Avec La dernière bande, Beckett met-en-scène, comme une farce grotesque et tragique, un personnage clownesque, qui, entre ombre et lumière, tend un miroir au spectateur. Dans ce miroir, le spectateur est pour Krapp cet autre, cette « sorte de semblable, de double, plus beau que lui-même »2 qui permet à Krapp-Beckett, le temps de la représentation, d’être lui-aussi un homme. Mais cet autre-spectateur est aussi celui à qui est dévoilée dans le miroir cette vérité cachée derrière l’image, la vérité du désarroi. À travers la dépossession-de-tout de Krapp, le spectateur apprend à se voir comme celui qui ne comprend rien à rien et ne sait rien de ce qu’il désire. Il lui faut éprouver ce que tout homme éprouve : qu’il est « ce personnage qui se demande tout le temps s’il existe, [et qui] n’a d’un tort, c’est de répondre oui. […] Fondamentalement, il est là, tout seul. »3

Dans ce rendez-vous théâtral, Beckett, sa pièce La dernière bande et le spectateur se nouent de façon solidaire pour que surgisse, l’instant de la représentation, l’être sans objet, sans regard, et qui nous regarde.

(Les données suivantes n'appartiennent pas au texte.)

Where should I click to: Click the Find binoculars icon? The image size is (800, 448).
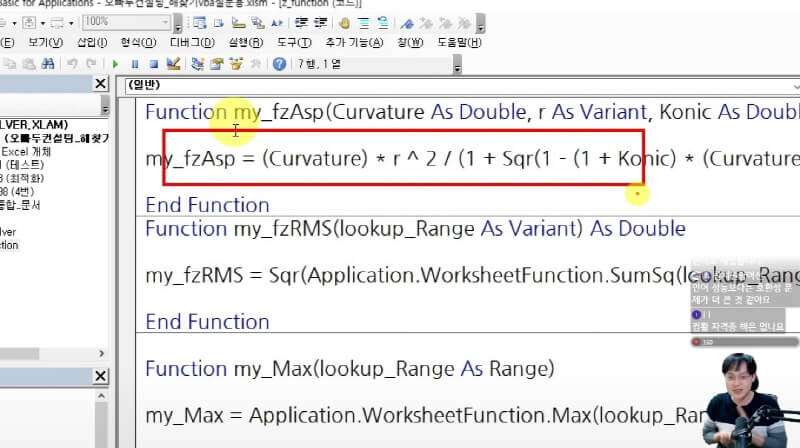click(x=46, y=64)
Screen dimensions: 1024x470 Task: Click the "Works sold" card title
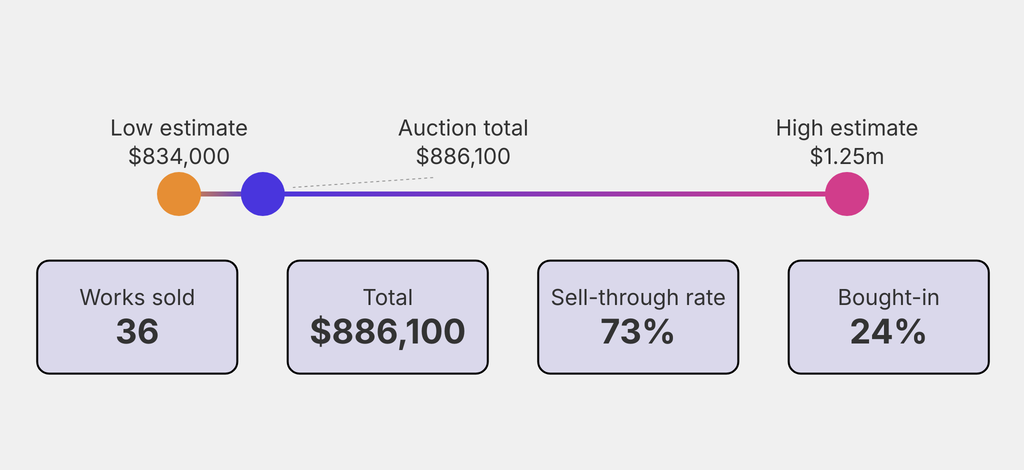point(137,297)
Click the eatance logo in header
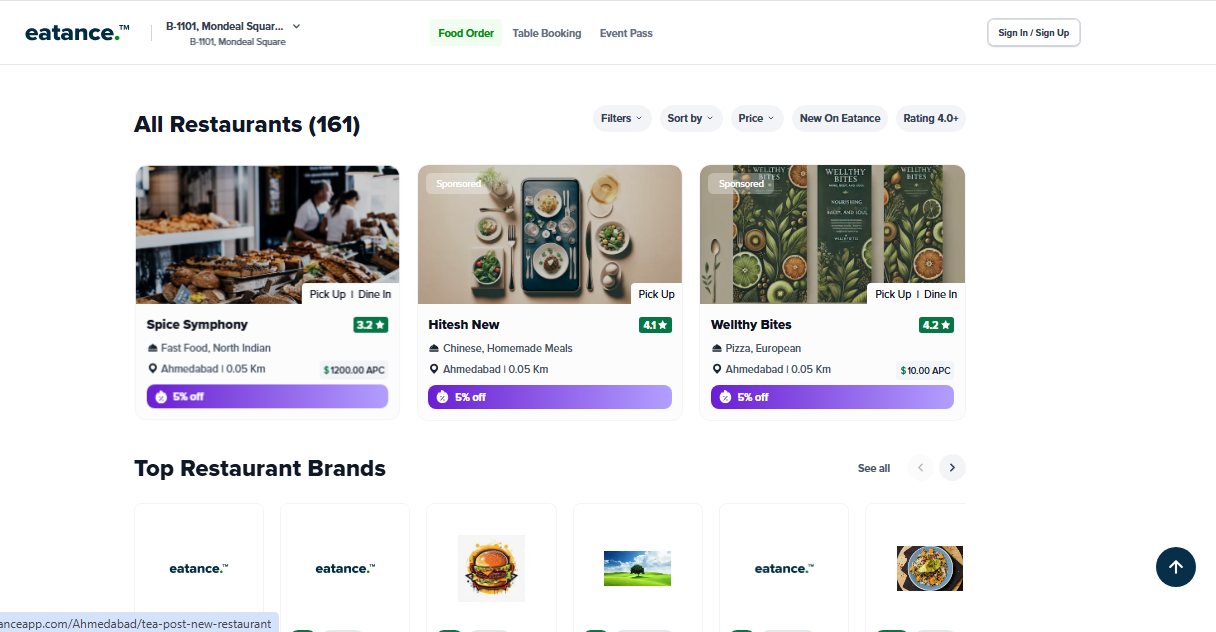The height and width of the screenshot is (632, 1216). point(77,33)
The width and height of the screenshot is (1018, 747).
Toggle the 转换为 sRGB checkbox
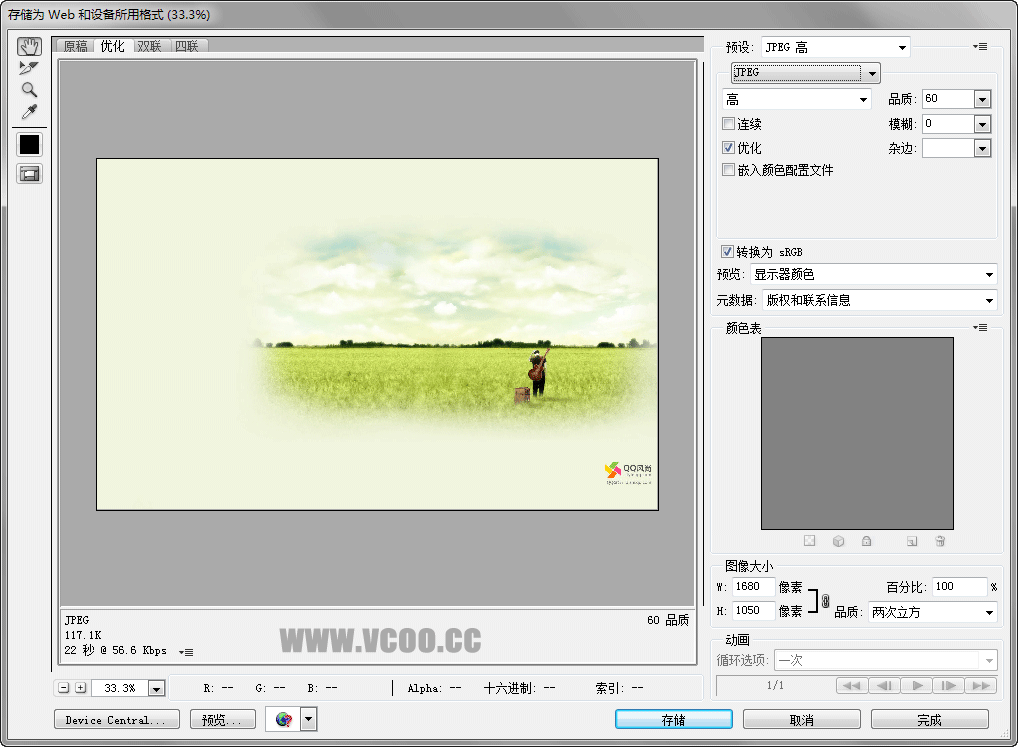(x=727, y=252)
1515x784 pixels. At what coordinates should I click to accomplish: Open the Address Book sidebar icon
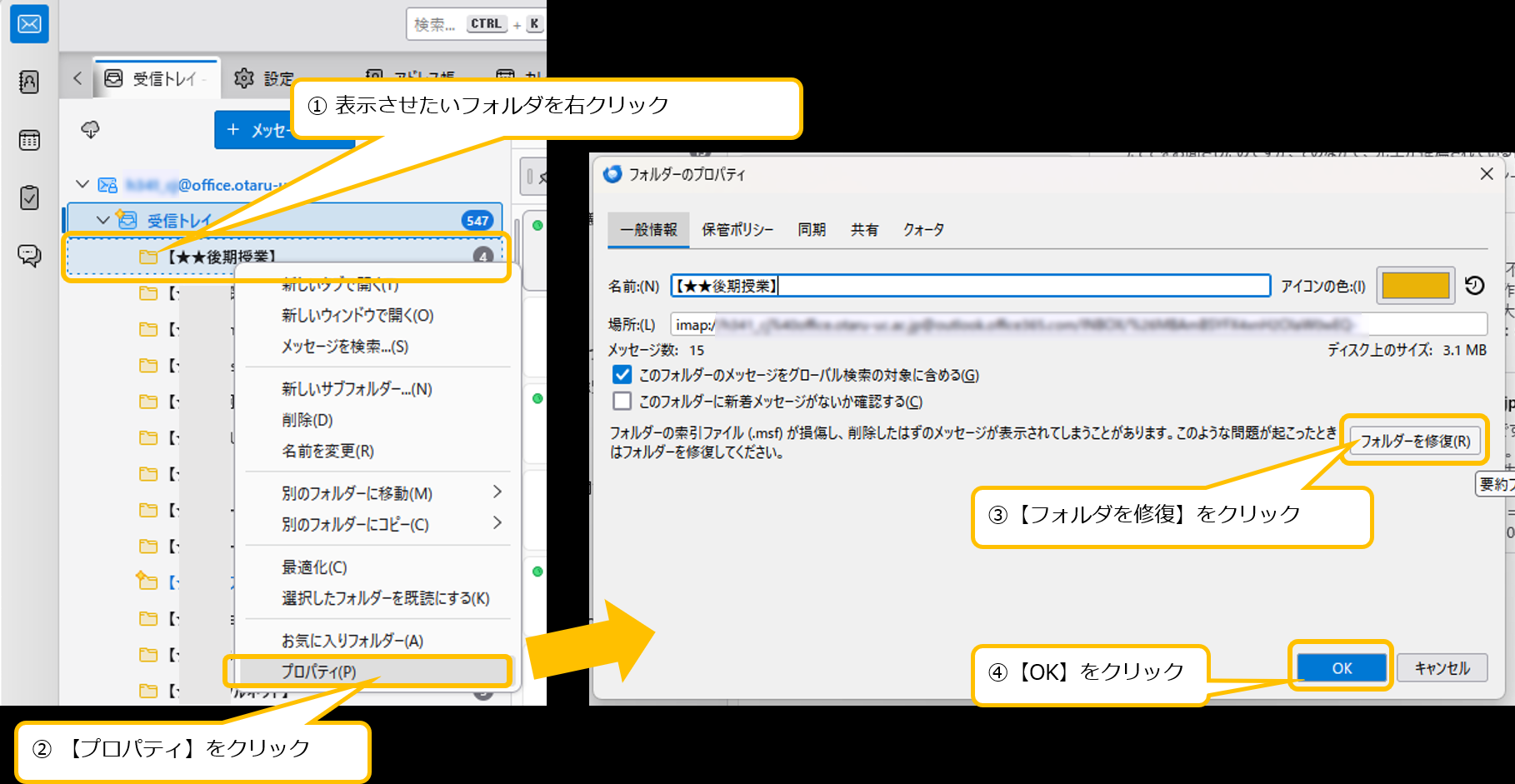[x=29, y=82]
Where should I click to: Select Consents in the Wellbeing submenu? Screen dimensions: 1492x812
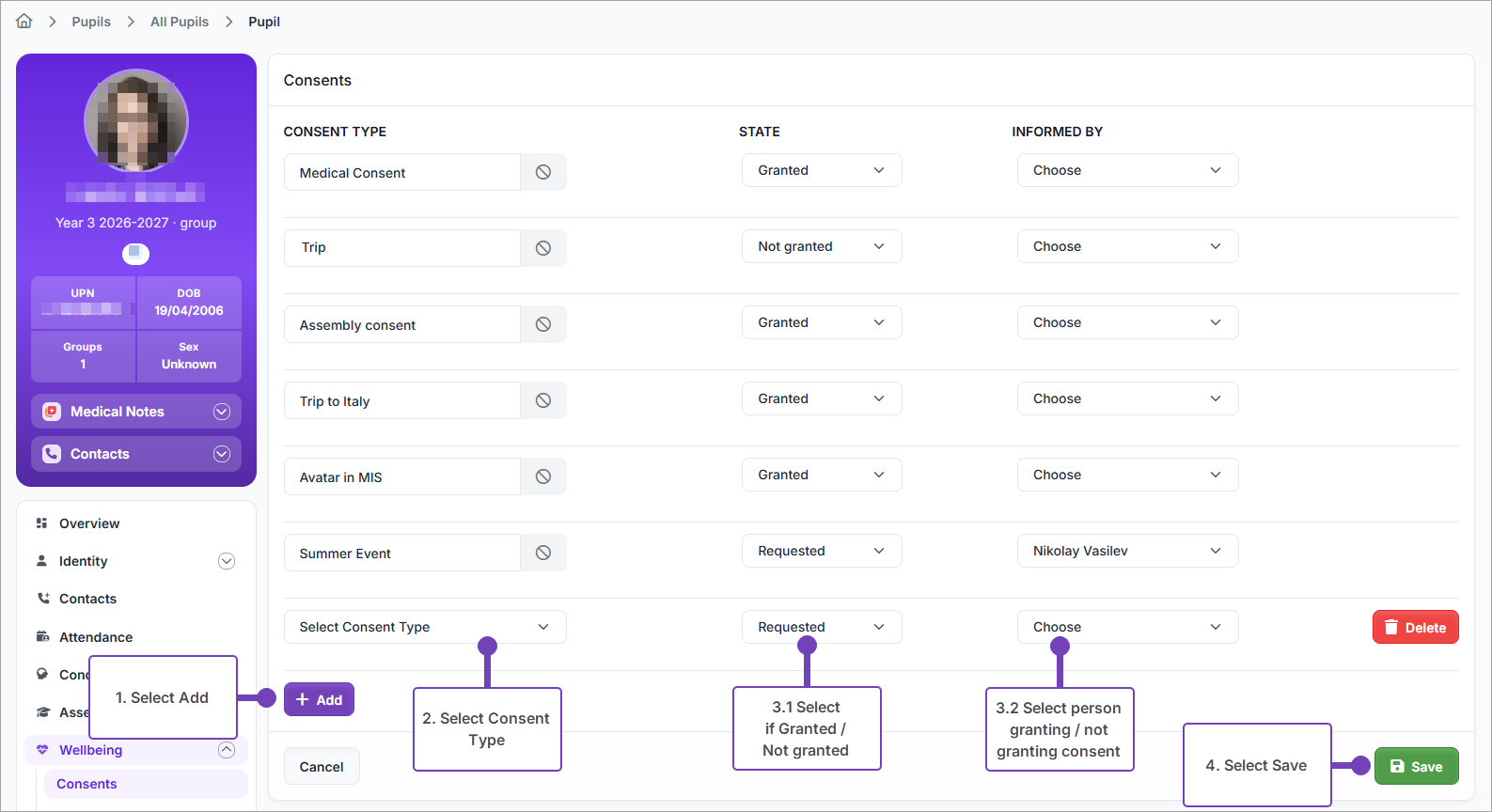(86, 784)
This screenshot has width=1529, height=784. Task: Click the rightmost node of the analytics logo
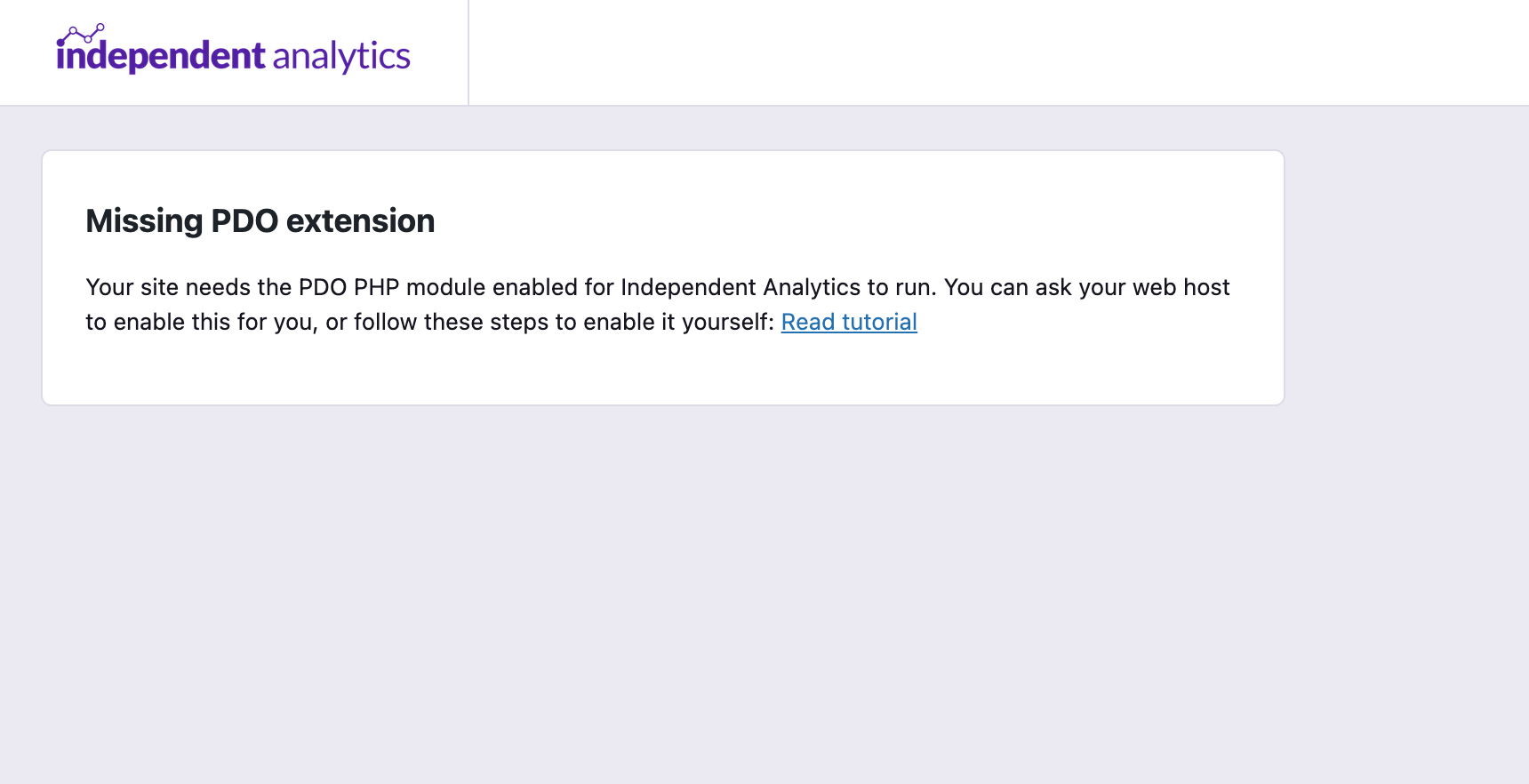click(x=100, y=27)
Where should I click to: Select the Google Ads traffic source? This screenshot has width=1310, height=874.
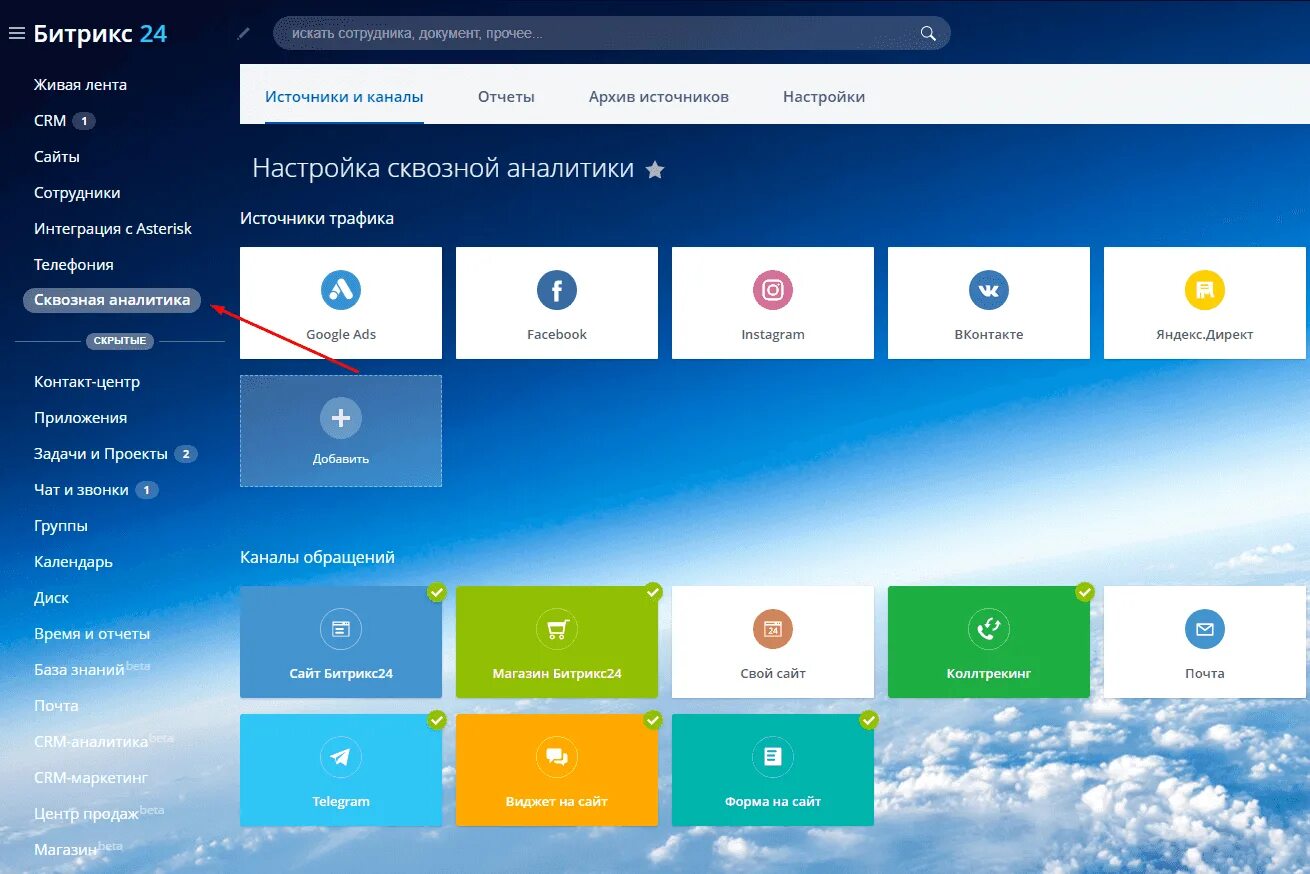click(x=340, y=302)
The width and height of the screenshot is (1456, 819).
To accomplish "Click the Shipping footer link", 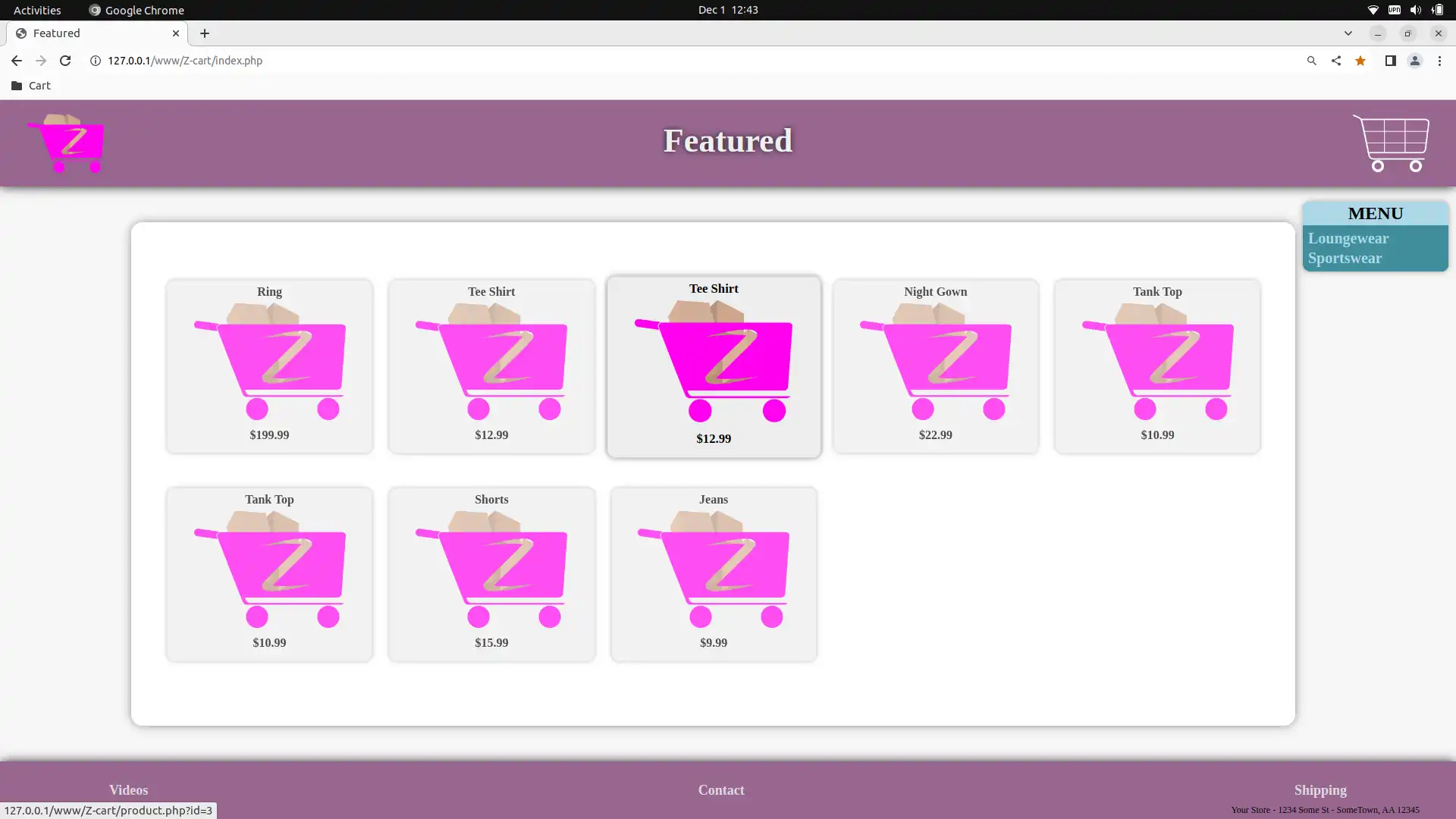I will point(1320,790).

Mettre aujourd’hui en scène le théâtre beckettien, comme l’a fait dernièrement P. Stein au Théâtre de L’œuvre, est un choix propre à nous rappeler à ce que Lacan nomme « la douleur d’exister quand le désir n’est plus là. »4 Il nous montre un monde dépeuplé et éparpillé, un monde des Uns-égarés, à l’image de notre XXIe siècle mondialisé. Mais c’est aussi, en montrant cet être beckettien sans regard, provoquer les questions et les réflexions du spectateur, c’est-à-dire causer son désir.

1 S. Beckett, La dernière bande, 1958, Minuit, 1959, p. 74.

2 J. Lacan, Le Séminaire, livre VI, Le désir et son interprétation, 1958-59, La Martinière, 2013, p. 394.

3 J. Lacan, Le Séminaire, livre II, Le moi dans la théorie de Freud et dans la technique psychanalytique, 1954-55, Seuil, 1978, p. 311.

4 J. Lacan, Le Séminaire, livre VI, Le désir et son interprétation, op.cit, p. 116.